Cette œuvre est un roman, je dois encore me le répéter en écrivant ce billet. D’ailleurs l’éditeur ou l'éditrice partage peut-être mon point de vue. Je le crois, d’après cette citation sur la quatrième de couverture. “Elle nous parle de déracinement, de la fragilité des identités, mais surtout en mettant des femmes au cœur de son récit, elle réaffirme résolument la force irrépressible de la vie.” Agnes Gruda sait de quoi elle parle ayant émigré au Canada avec sa famille, dont sa sœur, Alexandra Szacka, à la fin des années 1960. D’ailleurs si vous lisez l’autobiographie de cette dernière, vous y trouverez des détails semblables à ceux dans le roman d’Agnes. Je crois que ce serait un très gros défi d’écrire en oubliant qui vous êtes et d’où vous venez.
Au début du livre, il y a une liste des noms et des familles qui forment la trame de l’histoire. Il y a quatre familles d’origine polonaise et juive. Cette page s’avère plus que nécessaire à la compréhension de la saga qui se déroule sur plusieurs générations. En effet, le polonais, avec ses nombreuses déclinaisons dans les noms de famille peut porter à confusion. J’ai dû mettre un signet à cette page, autrement j’aurais perdu le fil de l’histoire. En plongeant dans cette saga, je voulais bien suivre leur parcours.
Le roman débute avec l’arrivée de Ewa et Adam, un gars et une fille nés le même jour dans le même hôpital, de deux mères différentes, Janina et Pola. L’amitié entre les deux mamans va naître et grandir pour inclure les pères et les familles élargies. Tous habitent une ville en Pologne, à la fin de la Seconde Guerre Mondiale, des intellectuels avec des diplômes de haut niveau mais pauvres.

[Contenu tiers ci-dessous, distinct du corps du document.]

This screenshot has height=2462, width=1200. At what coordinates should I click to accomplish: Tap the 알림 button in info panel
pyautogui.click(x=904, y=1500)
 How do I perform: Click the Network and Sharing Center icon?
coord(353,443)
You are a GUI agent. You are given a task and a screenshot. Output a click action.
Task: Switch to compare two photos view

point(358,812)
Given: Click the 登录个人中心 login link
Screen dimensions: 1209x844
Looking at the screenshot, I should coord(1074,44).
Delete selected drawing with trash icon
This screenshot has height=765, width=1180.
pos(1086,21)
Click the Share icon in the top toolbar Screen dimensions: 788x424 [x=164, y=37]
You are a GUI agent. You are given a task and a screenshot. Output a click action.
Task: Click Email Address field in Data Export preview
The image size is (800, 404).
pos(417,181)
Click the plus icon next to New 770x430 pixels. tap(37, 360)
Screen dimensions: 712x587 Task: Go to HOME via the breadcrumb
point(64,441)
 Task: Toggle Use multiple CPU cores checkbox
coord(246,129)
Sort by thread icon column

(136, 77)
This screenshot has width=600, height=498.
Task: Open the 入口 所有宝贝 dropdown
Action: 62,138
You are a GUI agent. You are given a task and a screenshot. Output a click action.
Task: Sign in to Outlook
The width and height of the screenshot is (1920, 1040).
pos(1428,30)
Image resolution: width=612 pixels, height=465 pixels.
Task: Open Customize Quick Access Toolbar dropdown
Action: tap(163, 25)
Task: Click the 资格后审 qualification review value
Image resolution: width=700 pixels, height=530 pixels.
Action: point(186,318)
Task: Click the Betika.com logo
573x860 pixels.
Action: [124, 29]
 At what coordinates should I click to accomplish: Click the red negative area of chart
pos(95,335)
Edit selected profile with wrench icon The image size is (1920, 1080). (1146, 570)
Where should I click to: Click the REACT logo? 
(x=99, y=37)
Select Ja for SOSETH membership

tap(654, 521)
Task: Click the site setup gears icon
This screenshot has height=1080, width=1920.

Les gens de cette époque vont connaître la mort de Staline et le gouvernement communiste qui va évoluer de manière à exclure les citoyens d’origine juive. Ces deux familles vont se lier avec deux autres familles et rester en contact toute leur vie. L’autrice nous fait découvrir leur quotidien, les files d’attente pour la nourriture, pour les tickets nécessaires afin de se procurer les biens essentiels comme les vêtements, les meubles, etc. Les appartements sont rares et il est fréquent de se retrouver à quatre ou cinq dans un logement d’une chambre à coucher. Si une personne essaie de se procurer des biens autrement, elle court le risque de se faire arrêter par le Parti Communiste. Les Juifs polonais sont décrits comme des sionistes, ils n’ont plus de papiers officiels, de statut citoyen. Ces familles vont choisir leur destinée. Il y aura un départ pour Israël, un autre pour le Canada, un pour les États-Unis et une famille va demeurer en Pologne et lutter pour des changements.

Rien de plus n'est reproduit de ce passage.